Ask people anywhere in the world what image immediately springs to mind when they think of Canada and chances are they’ll say the Rocky Mountains. And if you were to ask them how they would traverse the Rockies, chances are they’d say by automobile.
Yet while driving the Trans-Canada Highway has been an option since 1962, there may be a better, more luxurious choice. Travelling across the Rockies by train is an experience like no other, providing a chance to see vistas that are often inaccessible, or difficult to get to by car or by foot.
There’s also something refreshingly simple about sightseeing by rail. Rather than squinting at road signs, worrying about where to make your next turn, and eating junk food at roadside stops, why not sit back and relax? Travelling in luxury by train provides a perfect opportunity to settle into a comfortable chair, spend actual quality time with your companions, dine on gourmet meals and enjoy the stunning scenery passing by.
Alison Stewart, senior director of Guest Experience for Rocky Mountaineer, which offers a variety of journeys by train across the Rockies, has seen first-hand the amazement on guests’ faces as they get a close-up look at the mountains, waterfalls, glaciers and wildlife all around them.

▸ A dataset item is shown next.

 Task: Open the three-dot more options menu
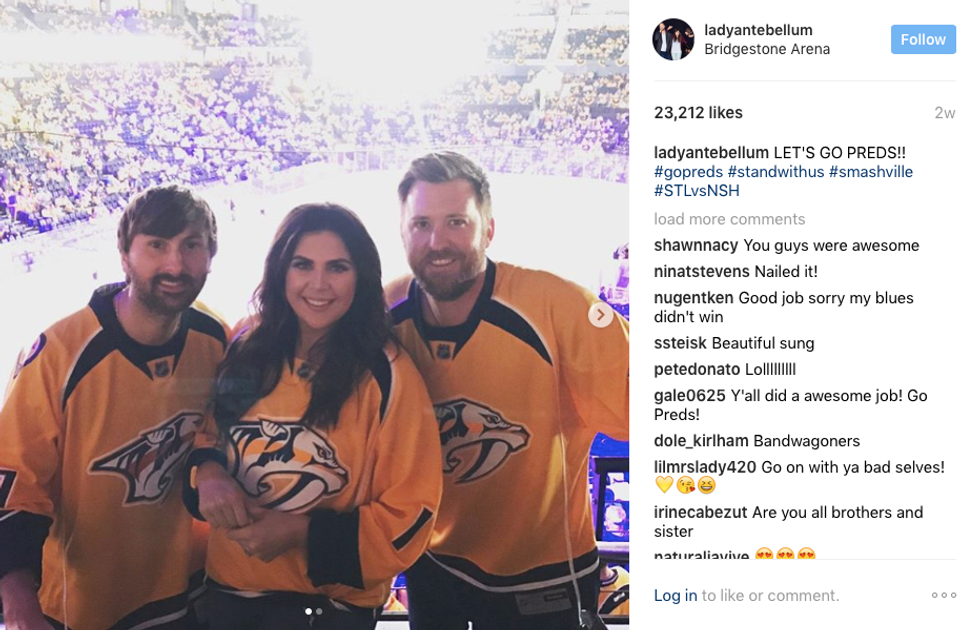pos(944,595)
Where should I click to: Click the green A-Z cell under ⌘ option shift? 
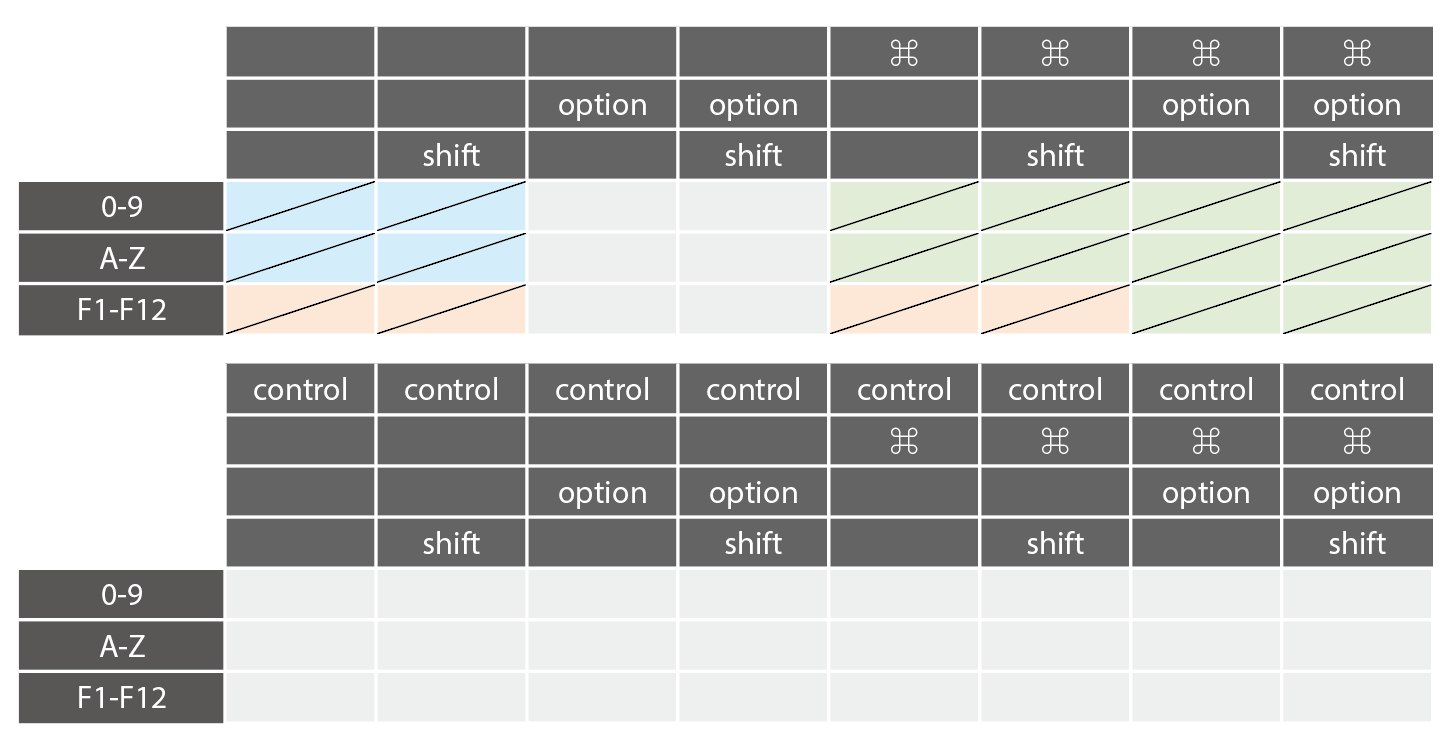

“It’s almost impossible to choose a favourite spot along the way,” she says, “as our routes feature such a range of unique perspectives and awe-inspiring vistas. “Pyramid Falls, which is on the Journey through the Clouds route, is incredible because you can only see it from the train or by hiking down from the road on an overgrown path. Our train takes us close enough to hear its roar, capture some amazing photos, and maybe feel the spray of the falls from the outdoor viewing platforms.”
While summer is prime season for tourism in the Rockies, guests can get an entirely different perspective during the spring and fall, too. In the fall, for instance, larch trees turn a vibrant shade of gold, attracting avid photographers. Come spring, the waterfalls and rivers are especially spectacular as they swell with melting snow.
Unrivalled access to some of Canada’s most iconic sights, Stewart says, is a thrill onboard Rocky Mountaineer. From Mount Robson, the highest peak in the Canadian Rockies to the historic Cisco Crossing, where the tracks of the Canadian Pacific and Canadian National railways both cross the Fraser River in British Columbia, views from the train make perfect photo ops. “Our rail fans travelling along the First Passage to the West route love Cisco Crossing,” Stewart says, “because you can sometimes see another train on the opposite bridge as we pass over or under one other.”
Rocky Mountaineer’s onboard Hosts on each coach know the routes well and alert guests to opportunities to take the most remarkable images and video footage. At some points on the journey, the train will try to slow down to allow guests to fully enjoy the spectacular views.
Rail enthusiasts may be well acquainted with the Spiral Tunnels, an engineering marvel completed in 1909. And Rocky Mountaineer is the only passenger train to pass through these incredible tunnels that allow a gain of 50 feet (15.2 metres) in elevation through the lower tunnel, then another 56 feet (17 metres) through the upper tunnel, before emerging closer to the top of Kicking Horse Pass. It’s an incredible way to experience these famous tunnels – now a part of the Kicking Horse Pass National Historic Site – that take you through the centre of two mountains. For many guests, it’s one of the highlights of their journey.
The leisurely pace of train travel is another big draw, Stewart says. It’s a welcome change from the usual hectic, schedule-packed vacations that can leave travellers more tired than relaxed. Rocky Mountaineer travels at a speed of 50 kilometres an hour on average, which allows guests to observe wildlife and fully appreciate the scenery. Depending on the season – with the best wildlife viewing in spring and fall - it’s not uncommon to see bears, bighorn sheep, elk, deer, bald eagles and mountain goats from the train.
Of course, a journey by train also allows for ample time to meet fellow guests who visit from around the world, some of whom have taken to the rails on more than one occasion. For Canadians, it’s a chance to showoff and admire the country, see a key part of it in style, and learn about local lore.
“We pride on ourselves on providing excellent service onboard,” Stewart says, adding that Rocky Mountaineer Hosts recount stories and local history at different spots along the way “but not so much that it distracts from the amazing views.” At times, Rocky Mountaineer trains pass through remote areas without cellphone service, and there is no WiFi onboard. “This means our journeys offer a great opportunity for guests to unplug, sit back, admire the scenery and connect with the people who they are travelling with,” Stewart says. “And that is really what makes the experience magical.”
Rocky Mountaineer travels across four routes through the Pacific Northwest and into the heart of the Canadian Rockies. Its GoldLeaf Service, launched in 1995, features bi-level, glass-dome coaches with stunning panoramic views on the upper level and a dining room and outdoor viewing platform on the lower level.